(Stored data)

★ ★ ★ ★ ★

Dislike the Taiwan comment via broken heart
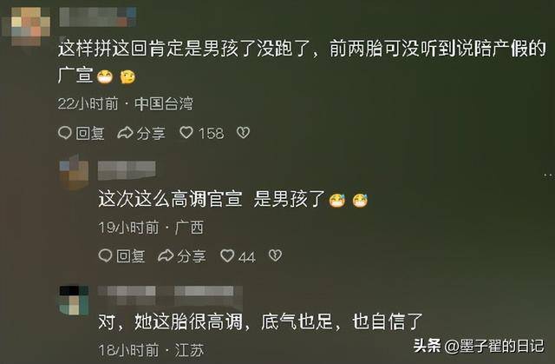Viewport: 555px width, 364px height. pyautogui.click(x=243, y=133)
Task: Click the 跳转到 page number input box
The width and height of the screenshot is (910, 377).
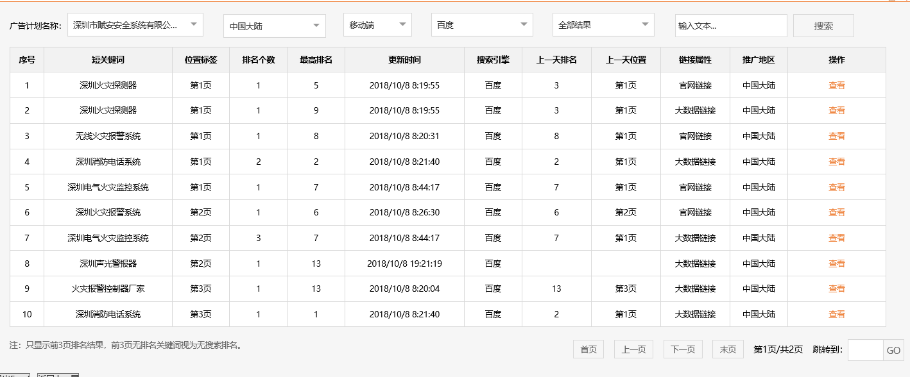Action: coord(865,349)

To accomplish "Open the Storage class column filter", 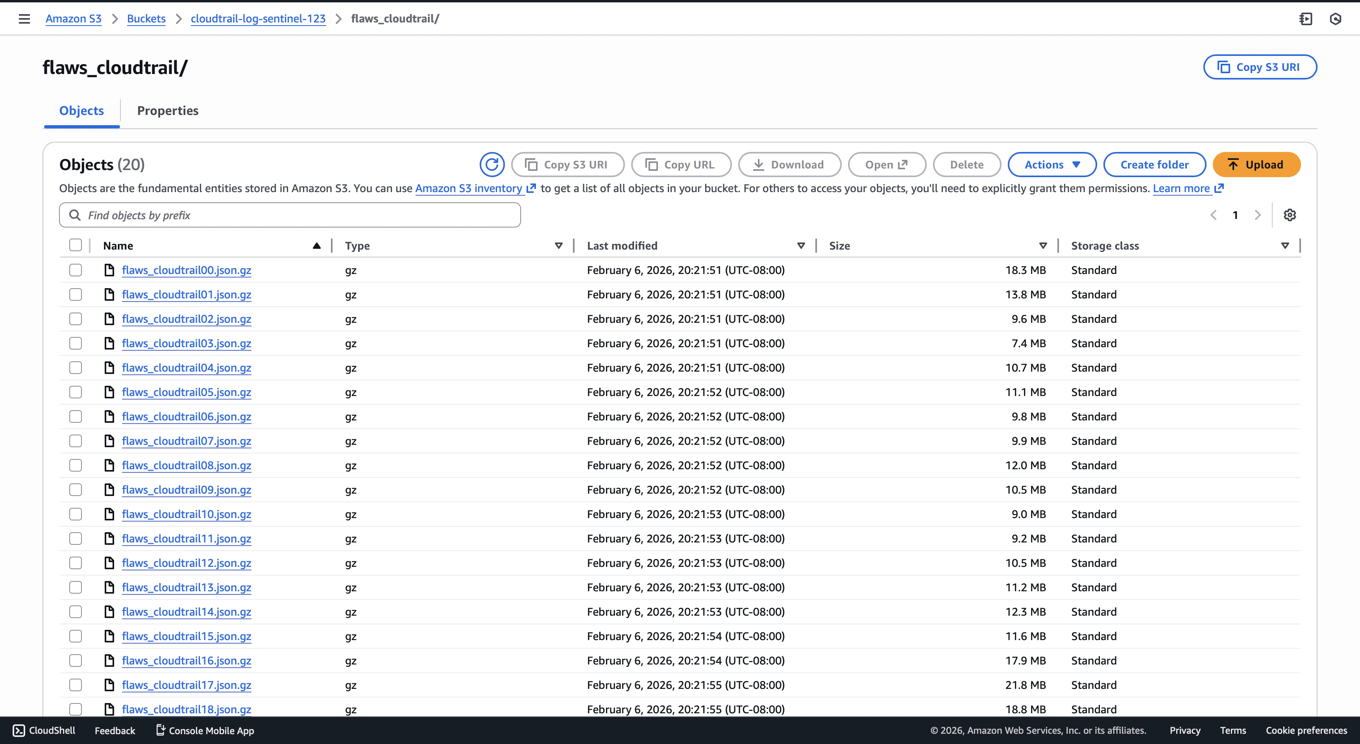I will pyautogui.click(x=1285, y=246).
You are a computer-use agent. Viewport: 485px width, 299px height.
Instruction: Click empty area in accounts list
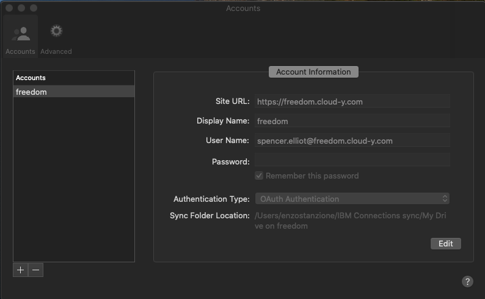(x=73, y=183)
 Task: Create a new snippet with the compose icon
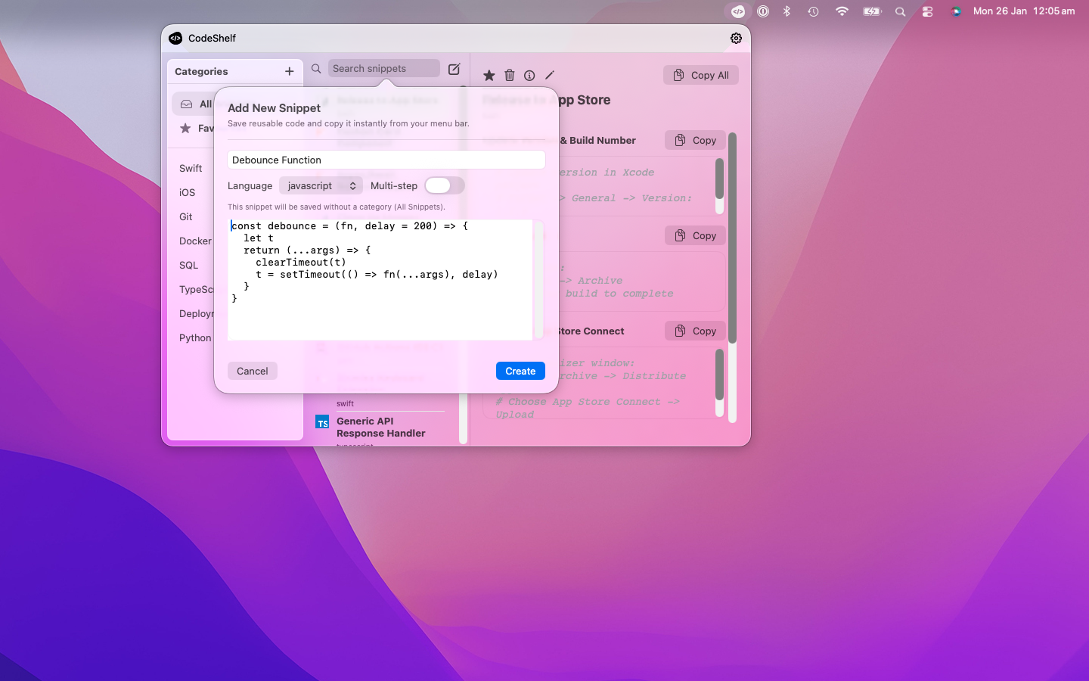point(454,68)
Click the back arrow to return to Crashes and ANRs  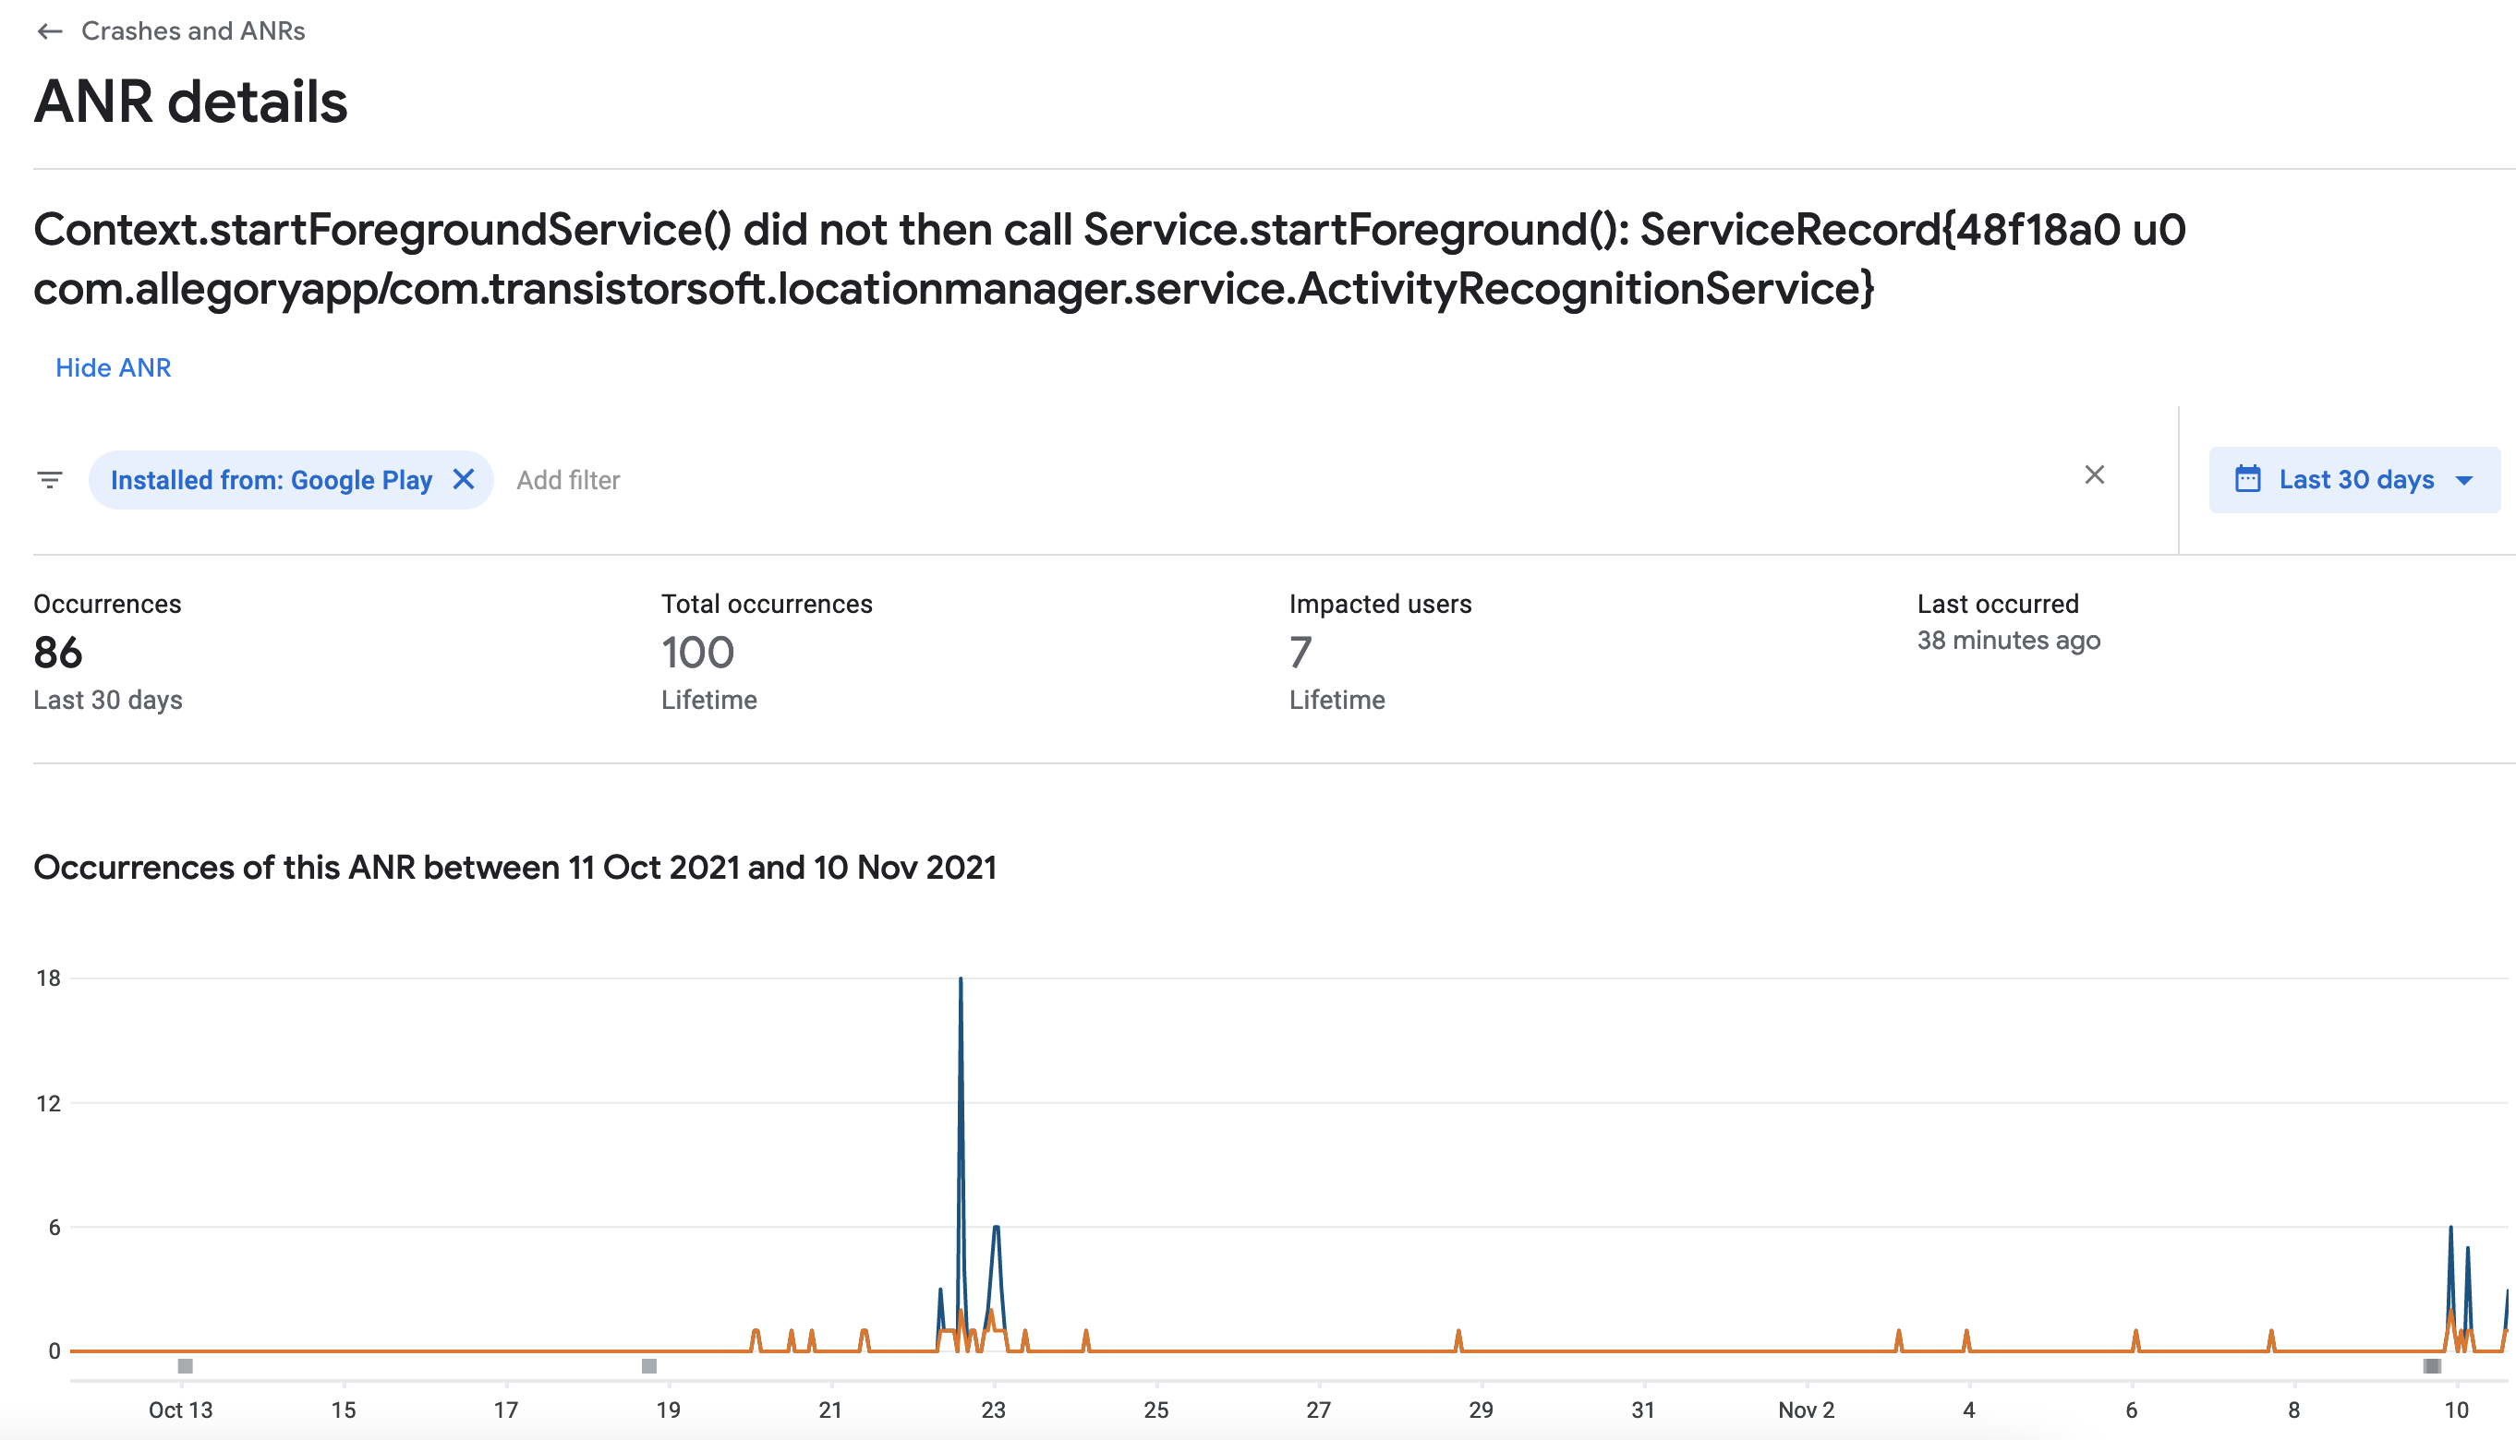click(48, 30)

★ ★ ★ ★ ★

• **What you need to do**
Arrange the lines from the start of the stored data up to and including the line with "Action: coord(865,349)" as a JSON list of strings, one string per line, with blank lines omitted. Leave the pictures out.

• **Result of this exercise**
[
  "Dislike the Taiwan comment via broken heart",
  "Viewport: 555px width, 364px height. pyautogui.click(x=243, y=133)",
  "Task: Click the 跳转到 page number input box",
  "The width and height of the screenshot is (910, 377).",
  "Action: coord(865,349)"
]